Date: 2010-05-19 09:05 pm (UTC)
From: [identity profile] matociquala.livejournal.com
People who hang around with Eternal Champions rarely come to good ends. *g*

Date: 2010-05-19 11:47 pm (UTC)
From: [identity profile] coffeeem.livejournal.com
Sure, you know that. But you'd still be asking to BORROW THE SWORD. You couldn't help yourself. *g*

Date: 2010-05-20 12:36 am (UTC)
From: [identity profile] matociquala.livejournal.com
CHEETOS AND BEER FOR MY LORD ARIOCH!

Date: 2010-05-19 11:55 pm (UTC)
redbird: closeup of me drinking tea, in a friend's kitchen (Default)
From: [personal profile] redbird
Interesting.

Labels do seem to matter, in all sorts of ways, some small. But small doesn't mean infinitesimal.

Date: 2010-05-20 12:44 am (UTC)
From: [identity profile] marsdejahthoris.livejournal.com
Labels can help you say "No, I'm not weak/freakish/stupid/hysterical. This is REAL, what's happening to me. Other people experience it."

Date: 2010-05-20 01:18 am (UTC)
From: [identity profile] fidelioscabinet.livejournal.com
Hey, you're a whole new you, without undergoing any uncomfortable and annoying so-called beauty treatments, or having your wardrobe or house submitted to the criticism and ministrations of either amateur or self-anointed experts on TV.

I'm betting you already had the essential daylight gear for this gig anyway. Except maybe the sword, and it's easy enough to get one of those, although convincing it to eat souls might be a touch more difficult. Maybe you'd want to skip that step, since it gets complicated after a while, and you'd never get a delivery person near the house again once word got around.

Date: 2010-05-20 02:45 am (UTC)
From: [identity profile] auriaephiala.livejournal.com
This is just my own curiosity, so feel free not to answer:

Did this condition also affect your eye colour or sensitivity to light? For example, do you have light blue or green eyes when everyone else in your family has brown eyes?

Date: 2010-05-20 03:09 am (UTC)
From: [identity profile] truepenny.livejournal.com
I have indeterminate pale blue-gray eyes. I am not the only blue-eyed person in my family.

otoh, yes, I am extremely sensitive to light. I can almost never go outside without sunglasses, even if it's overcast, without courting severe headaches. (This is why I joke about being a mole.) And, at the other end of the range, I need more light than other people seem to need to be able, for example, to read comfortably.

Date: 2010-05-20 12:02 pm (UTC)
From: [identity profile] papersky.livejournal.com
Z has a friend who is an albino with the whole bit, white white skin, red eyes, white white hair.

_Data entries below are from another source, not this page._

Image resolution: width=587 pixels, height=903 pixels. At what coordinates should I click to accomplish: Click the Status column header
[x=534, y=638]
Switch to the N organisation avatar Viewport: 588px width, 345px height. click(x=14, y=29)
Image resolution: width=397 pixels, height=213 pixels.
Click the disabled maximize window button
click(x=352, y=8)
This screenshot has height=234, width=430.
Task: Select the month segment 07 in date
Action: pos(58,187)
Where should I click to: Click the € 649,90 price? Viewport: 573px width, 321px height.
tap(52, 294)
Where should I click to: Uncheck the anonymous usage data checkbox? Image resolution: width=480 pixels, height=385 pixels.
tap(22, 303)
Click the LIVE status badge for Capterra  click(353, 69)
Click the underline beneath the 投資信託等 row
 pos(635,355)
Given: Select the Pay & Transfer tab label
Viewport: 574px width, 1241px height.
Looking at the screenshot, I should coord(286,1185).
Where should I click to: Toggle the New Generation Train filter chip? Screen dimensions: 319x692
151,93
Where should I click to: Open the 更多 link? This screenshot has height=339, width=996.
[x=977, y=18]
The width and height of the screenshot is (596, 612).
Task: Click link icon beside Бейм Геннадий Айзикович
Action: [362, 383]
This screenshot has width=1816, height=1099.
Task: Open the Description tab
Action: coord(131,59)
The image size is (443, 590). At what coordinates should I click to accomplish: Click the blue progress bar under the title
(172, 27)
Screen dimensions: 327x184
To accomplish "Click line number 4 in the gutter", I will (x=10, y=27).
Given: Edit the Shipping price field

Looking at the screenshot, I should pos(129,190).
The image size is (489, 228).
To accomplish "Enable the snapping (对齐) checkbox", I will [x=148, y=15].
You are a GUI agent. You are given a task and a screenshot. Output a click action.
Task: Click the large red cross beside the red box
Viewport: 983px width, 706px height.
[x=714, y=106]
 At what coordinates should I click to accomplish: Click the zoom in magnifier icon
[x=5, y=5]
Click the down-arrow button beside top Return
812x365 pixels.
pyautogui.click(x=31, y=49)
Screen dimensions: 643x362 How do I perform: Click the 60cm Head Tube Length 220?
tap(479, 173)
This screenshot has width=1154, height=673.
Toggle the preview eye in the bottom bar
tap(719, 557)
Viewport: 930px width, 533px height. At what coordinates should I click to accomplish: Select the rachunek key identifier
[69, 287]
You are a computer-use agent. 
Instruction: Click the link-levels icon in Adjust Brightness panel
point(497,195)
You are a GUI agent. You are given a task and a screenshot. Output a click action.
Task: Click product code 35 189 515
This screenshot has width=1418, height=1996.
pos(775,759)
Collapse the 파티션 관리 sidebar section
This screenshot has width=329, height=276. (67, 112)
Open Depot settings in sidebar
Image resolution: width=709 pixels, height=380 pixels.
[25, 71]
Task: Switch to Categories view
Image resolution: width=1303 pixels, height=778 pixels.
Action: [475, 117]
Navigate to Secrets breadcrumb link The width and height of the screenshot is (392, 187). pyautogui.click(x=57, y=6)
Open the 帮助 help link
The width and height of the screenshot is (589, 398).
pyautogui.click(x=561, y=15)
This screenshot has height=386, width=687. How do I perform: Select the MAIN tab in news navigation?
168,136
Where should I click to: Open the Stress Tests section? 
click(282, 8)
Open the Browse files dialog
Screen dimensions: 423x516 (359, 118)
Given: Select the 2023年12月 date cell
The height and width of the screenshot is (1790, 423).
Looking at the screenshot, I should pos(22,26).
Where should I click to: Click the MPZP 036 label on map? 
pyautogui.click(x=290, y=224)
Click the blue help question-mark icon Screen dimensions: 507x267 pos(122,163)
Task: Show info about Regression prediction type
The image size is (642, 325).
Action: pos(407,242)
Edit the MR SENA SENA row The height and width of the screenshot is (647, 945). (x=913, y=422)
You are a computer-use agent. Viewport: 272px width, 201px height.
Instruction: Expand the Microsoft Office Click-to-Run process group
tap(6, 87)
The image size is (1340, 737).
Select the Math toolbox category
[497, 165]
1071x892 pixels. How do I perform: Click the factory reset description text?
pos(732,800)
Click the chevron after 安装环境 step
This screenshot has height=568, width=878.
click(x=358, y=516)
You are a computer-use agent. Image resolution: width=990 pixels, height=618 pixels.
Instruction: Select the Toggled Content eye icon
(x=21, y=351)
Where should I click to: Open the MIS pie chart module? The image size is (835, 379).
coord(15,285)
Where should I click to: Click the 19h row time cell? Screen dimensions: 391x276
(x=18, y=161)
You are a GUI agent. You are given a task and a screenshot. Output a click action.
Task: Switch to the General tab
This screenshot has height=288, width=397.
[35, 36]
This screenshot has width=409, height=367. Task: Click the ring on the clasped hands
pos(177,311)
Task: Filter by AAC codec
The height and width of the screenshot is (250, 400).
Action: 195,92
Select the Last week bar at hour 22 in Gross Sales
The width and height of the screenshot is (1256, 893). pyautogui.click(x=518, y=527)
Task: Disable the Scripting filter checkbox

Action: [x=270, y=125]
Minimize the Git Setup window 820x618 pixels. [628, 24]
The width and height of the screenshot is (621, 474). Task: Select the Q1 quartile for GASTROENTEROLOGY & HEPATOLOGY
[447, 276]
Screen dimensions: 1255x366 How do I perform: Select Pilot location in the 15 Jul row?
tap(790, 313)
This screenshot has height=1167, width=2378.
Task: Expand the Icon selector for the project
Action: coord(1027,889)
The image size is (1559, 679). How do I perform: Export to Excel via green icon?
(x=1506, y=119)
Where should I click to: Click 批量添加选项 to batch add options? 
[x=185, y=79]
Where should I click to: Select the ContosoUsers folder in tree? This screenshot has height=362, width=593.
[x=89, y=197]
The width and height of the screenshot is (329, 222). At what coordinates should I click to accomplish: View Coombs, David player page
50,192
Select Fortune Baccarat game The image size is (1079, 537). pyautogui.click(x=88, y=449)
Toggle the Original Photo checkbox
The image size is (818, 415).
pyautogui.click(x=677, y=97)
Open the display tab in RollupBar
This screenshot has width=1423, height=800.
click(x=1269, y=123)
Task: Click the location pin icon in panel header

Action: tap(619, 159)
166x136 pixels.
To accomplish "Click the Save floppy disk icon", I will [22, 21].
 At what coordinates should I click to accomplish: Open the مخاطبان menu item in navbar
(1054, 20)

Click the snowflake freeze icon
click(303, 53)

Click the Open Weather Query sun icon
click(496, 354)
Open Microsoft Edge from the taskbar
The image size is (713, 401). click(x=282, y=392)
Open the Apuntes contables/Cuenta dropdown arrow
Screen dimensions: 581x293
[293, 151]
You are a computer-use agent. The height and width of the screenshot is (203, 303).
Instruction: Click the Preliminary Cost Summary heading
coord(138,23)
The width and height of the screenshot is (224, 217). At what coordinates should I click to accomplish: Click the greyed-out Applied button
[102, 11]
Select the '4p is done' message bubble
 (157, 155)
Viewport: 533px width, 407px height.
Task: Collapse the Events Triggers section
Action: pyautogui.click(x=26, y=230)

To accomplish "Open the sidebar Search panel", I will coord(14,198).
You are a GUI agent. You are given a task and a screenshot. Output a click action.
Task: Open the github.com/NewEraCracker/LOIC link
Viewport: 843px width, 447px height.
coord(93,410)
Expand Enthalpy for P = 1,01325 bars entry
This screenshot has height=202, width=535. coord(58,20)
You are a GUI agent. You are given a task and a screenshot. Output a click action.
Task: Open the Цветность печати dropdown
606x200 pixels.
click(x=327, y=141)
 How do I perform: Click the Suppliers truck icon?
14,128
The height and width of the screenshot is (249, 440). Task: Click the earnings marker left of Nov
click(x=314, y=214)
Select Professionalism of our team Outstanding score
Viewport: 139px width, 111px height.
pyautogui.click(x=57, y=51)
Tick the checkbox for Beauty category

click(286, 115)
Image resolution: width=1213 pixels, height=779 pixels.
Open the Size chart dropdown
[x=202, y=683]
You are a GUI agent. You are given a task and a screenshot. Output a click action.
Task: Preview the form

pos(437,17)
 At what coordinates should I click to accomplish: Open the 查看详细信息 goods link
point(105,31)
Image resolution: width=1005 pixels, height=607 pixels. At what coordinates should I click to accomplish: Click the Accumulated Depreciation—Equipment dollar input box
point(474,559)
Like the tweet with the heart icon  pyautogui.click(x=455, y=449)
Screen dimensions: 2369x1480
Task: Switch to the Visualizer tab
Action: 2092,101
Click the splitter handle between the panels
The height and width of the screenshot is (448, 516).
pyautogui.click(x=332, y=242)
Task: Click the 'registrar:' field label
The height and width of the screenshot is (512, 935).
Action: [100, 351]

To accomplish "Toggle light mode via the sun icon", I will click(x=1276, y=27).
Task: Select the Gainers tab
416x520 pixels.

He's a nice young man, fond of Zelazny. And now I learn that you are one too -- so based on my huge data set of two, I conclude that albinos are nifty.

Date: 2010-05-20 12:11 pm (UTC)
From: [identity profile] matociquala.livejournal.com
Having known three, I concur. (There were twin sisters with albinism who used to ride my bus, years ago. Nice women. Talk about a genetic royal flush, though.)